Synthesis and biological activities of tetrahydroquinazoline analogs of aminopterin and methotrexate

Abstract

Abstract(6R,6S)‐5,8‐Dideaza‐5,6,7,8‐tetrahydroaminopterin (1) and (6R,6S)‐5,8‐dideaza‐5,6,7,8‐tetrahydromethotrexate (2) were synthesized as potential inhibitors of dihydrofolate reductase (DHFR) and as antitumor agents. Cyclohexanone‐4‐carboxaldehyde dimethyl acetal, a key intermediate [10] was synthesized from cyclohexane‐1,4‐dione monoethylene ketal, which was converted via a Wittig reaction to its exocyclic 4‐methylene derivative which in turn, was converted to the 4‐aldehyde via a hydroboration‐oxidation sequence.
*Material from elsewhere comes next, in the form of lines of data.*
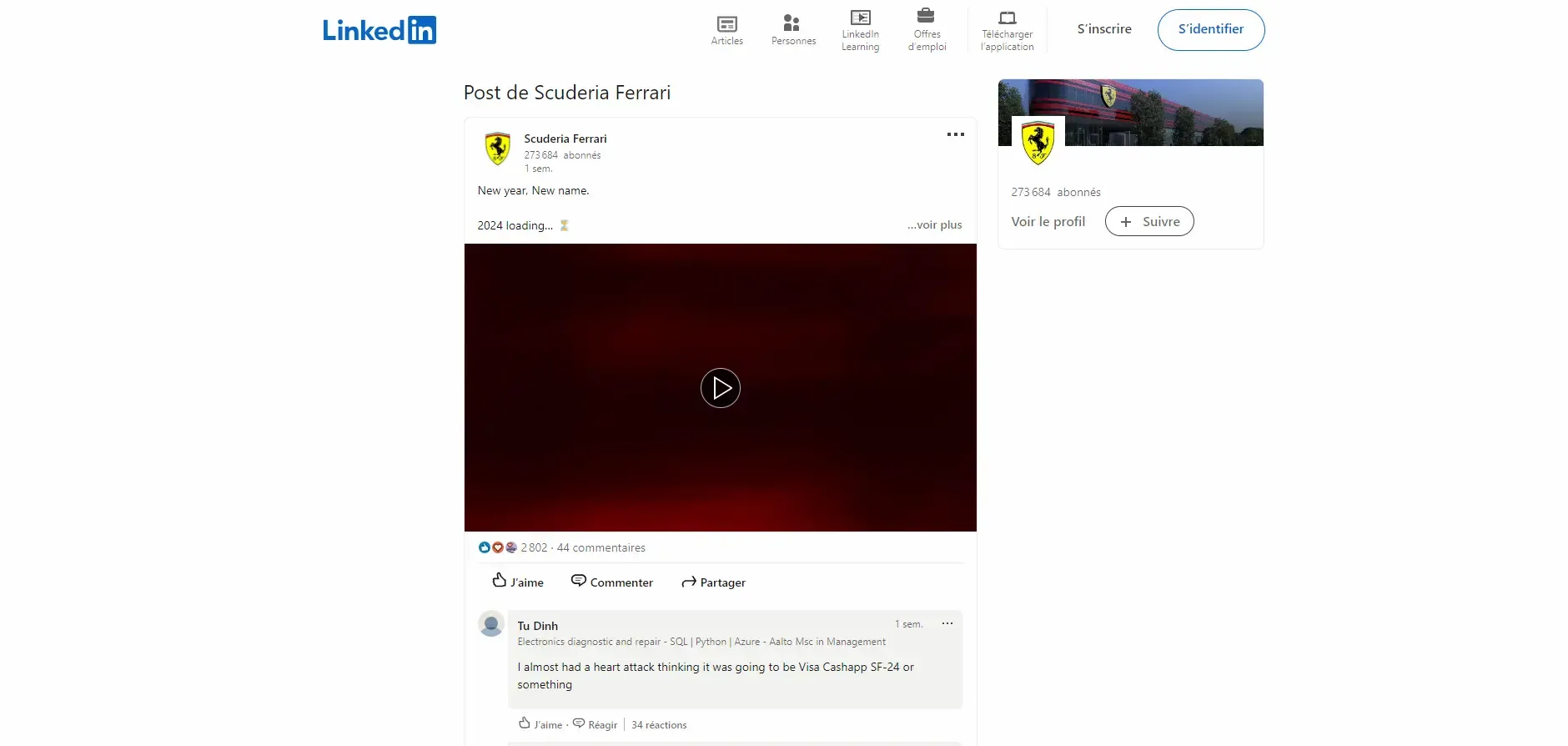The height and width of the screenshot is (746, 1568).
Task: Follow Scuderia Ferrari with Suivre
Action: point(1148,221)
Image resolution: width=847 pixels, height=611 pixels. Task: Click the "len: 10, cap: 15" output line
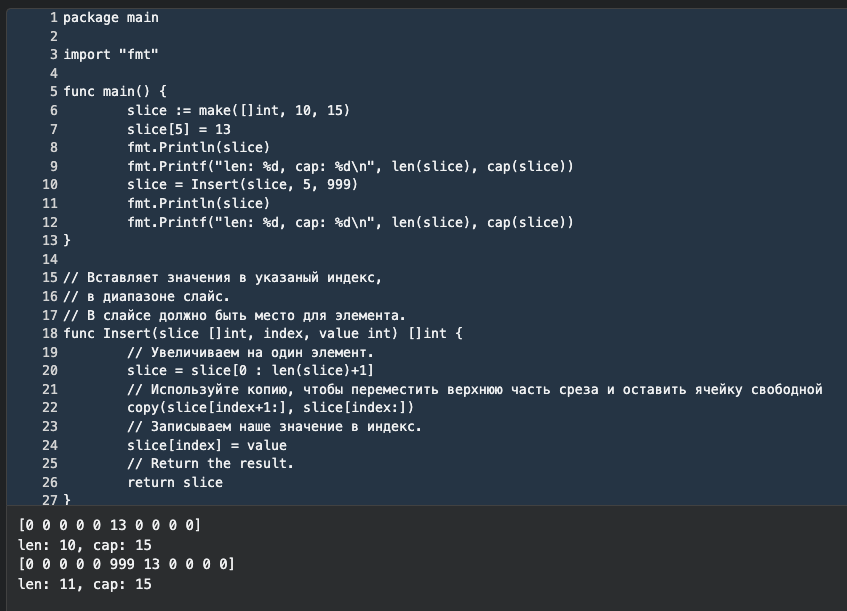point(84,544)
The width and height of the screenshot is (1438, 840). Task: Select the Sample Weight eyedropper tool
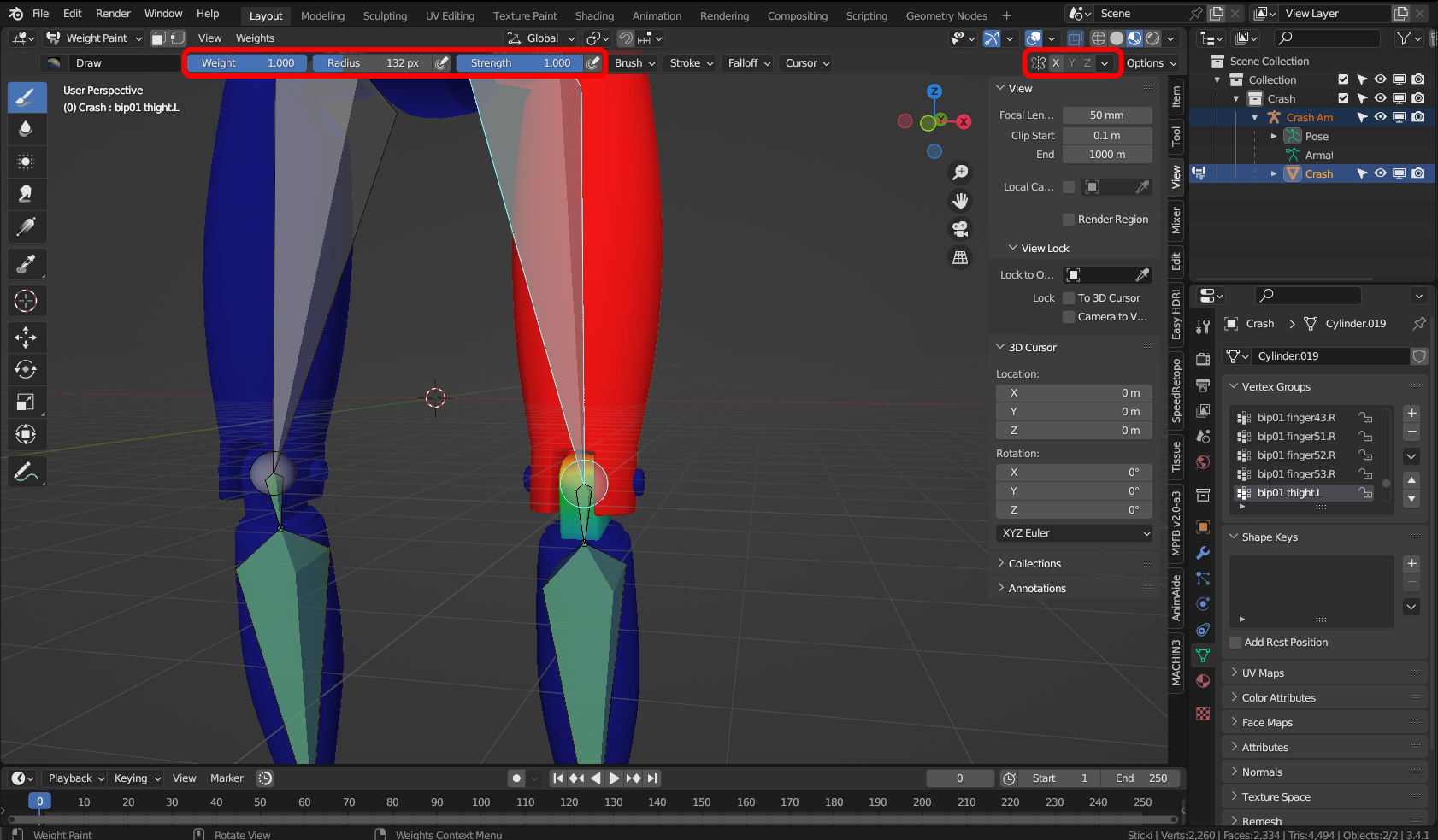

Selective protection of the 4‐aldehyde as the dimethylacetal and cyclization with dicyandiamide afforded the 6‐dimethylacetal of 2,4‐diamino‐5,6,7,8‐tetrahydroquinazoline. Protection of the 2,4‐diamino moieties and selective deprotection of the 6‐aldehyde followed by reductive amination with p‐aminobenzoyl‐L‐glutamate afforded 2,4‐bisacetamido‐5,8‐dideaza‐5,6,7,8‐tetrahydroaminopterin (11). Deprotection of 11 afforded 1. Compound 2 was obtained from 11 via N10‐methylation and deprotection. The N10‐methyl analogue 2 was 2–10 fold more potent than 1 as an inhibitor of various DHFRs. In the in vitro preclinical screening program of the National Cancer Institute, compound 2 inhibited the growth of eighteen of the twenty nine tumor cell lines in culture at a GI50 > 1.0 × 10−8 M.